You have shared your friend, Herb, with us in a really wonderful way. I hope there was some comfort for you in telling us about him.
I would love to have seen his room full of jukeboxes.

Dee Ready said...

Dear Nancy, You have sent out into the ethernet a tribute to Herb that will touch anyone who discovers it and reads your remembrance. He was, I think, a blessing in your life.

This letting go of one beloved person after another is truly part of aging. When the cat with whom I'd lived for 17 1/2 years died, she gave me these words: "At the end all that matters is love. My love for my human and hers for me. I have planted the memories of our life together in her heart. She will find them there and they will comfort her."

The memories of Dulcy did comfort me then and now--twenty-two years later. I hope that your memories of all your departed loved ones will comfort you, Nancy. I trust that if you seek those memories, you shall find them as you did for this tribute.

Peace.

Ms Sparrow said...

Sometimes the pain and loss due to missed medical diagnoses can fill you with despair. Why didn't the Dr. care more? Or try harder? My sympathies on the loss of your friend.

troutbirder said...

Well told and the story about your brother. The hidden lives of many depressed is so tragic. I worried about my father, who at 93 had told me all his friends were dead. But then he did have a girlfriends, who had "wheels". I thought was to go Pops.... :)

injaynesworld said...

It sucks to say good-bye. I sorry for the loss of your friend. He sounds like a fine fellow indeed.

Red said...

Interesting how we become attached to very differnt people. You've obviously had some great quality time with somebody who needed a friend.
A death like this does make us think of who we've lost.
Sympathy to you for the loss of your friend.
Thanks for a very contempltive post.

Green Monkey said...

That was lovely Nancy. It used to be weddings and baby showers for me, now its funerals.
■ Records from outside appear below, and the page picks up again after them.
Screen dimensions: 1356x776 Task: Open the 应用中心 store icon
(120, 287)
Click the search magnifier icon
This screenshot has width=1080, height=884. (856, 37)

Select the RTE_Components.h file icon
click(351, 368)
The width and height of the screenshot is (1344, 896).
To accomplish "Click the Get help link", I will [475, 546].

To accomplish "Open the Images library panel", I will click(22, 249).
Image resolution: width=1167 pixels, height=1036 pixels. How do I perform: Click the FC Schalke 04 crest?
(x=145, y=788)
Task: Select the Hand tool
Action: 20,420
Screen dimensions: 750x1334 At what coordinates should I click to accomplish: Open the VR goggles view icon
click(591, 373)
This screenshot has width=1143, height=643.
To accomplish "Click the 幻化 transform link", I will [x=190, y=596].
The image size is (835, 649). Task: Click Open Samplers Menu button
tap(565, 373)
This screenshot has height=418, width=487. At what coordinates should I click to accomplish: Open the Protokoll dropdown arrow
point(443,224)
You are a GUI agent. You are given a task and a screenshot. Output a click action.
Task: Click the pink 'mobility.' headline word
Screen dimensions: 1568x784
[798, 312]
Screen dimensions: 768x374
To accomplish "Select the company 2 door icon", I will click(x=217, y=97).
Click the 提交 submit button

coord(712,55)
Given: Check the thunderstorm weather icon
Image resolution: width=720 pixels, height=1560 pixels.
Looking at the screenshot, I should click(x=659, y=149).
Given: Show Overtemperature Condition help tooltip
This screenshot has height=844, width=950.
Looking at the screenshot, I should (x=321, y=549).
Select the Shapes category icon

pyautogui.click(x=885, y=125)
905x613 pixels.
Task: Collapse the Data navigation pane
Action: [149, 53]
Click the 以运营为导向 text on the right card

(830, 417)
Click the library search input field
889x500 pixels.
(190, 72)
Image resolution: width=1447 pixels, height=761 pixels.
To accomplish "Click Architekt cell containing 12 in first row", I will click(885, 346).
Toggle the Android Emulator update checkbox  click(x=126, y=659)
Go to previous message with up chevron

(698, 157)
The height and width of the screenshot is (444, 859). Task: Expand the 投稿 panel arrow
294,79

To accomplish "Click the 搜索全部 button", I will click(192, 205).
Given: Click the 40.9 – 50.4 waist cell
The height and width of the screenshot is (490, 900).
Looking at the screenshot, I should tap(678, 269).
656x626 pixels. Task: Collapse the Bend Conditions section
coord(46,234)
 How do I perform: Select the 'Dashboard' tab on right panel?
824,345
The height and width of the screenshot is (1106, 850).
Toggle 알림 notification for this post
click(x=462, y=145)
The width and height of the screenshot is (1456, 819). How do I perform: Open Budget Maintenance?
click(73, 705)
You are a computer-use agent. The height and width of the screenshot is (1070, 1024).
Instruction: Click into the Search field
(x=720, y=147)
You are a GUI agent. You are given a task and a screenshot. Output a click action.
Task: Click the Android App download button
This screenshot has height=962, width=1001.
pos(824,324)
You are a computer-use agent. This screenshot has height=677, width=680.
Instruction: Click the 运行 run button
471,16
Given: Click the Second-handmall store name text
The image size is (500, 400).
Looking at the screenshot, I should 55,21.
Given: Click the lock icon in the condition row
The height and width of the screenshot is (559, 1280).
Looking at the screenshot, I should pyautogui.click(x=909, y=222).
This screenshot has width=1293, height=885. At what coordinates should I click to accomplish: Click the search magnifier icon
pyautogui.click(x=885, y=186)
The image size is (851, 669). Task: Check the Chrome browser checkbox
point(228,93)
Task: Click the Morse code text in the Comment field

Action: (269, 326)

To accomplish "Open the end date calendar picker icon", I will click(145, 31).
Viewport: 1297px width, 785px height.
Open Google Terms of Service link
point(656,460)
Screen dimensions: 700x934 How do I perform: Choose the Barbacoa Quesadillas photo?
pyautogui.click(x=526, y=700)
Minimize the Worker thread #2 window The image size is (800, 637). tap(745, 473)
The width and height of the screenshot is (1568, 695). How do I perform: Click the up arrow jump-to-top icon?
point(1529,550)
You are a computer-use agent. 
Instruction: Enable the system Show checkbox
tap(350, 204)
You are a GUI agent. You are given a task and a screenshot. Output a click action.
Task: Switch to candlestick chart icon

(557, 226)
Megan (Best of Fates) said...

Herb sounds like a fabulous friend. And how lovely, that he had a whole second love story.

Far Side of Fifty said...

Thanks for sharing your friend Herb with us. He sounds like a wonderful man and one that you were lucky to befriend.

Funerals and Weddings ..sometimes I think they are the great Minnesota Get Together instead of the State Fair.

Sending you a hug:)

Nezzy (Cow Patty Surprise) said...

Amen sister. We buried my hubby's cousin Wednesday. It just reminds us to live each day like it was our last!

I'm so sorry about the loss of Herb. My heart and prayers are with ya. Sounds like he would of loved the send~off with the Caddies and all.

God bless ya and have a peaceful day sweetie!!! :o)

Linda Medrano said...

I'm really sorry about your friend. I lost my Mom and my dog within weeks of each other about 6 years ago. It took a toll. Losing someone you care about hurts.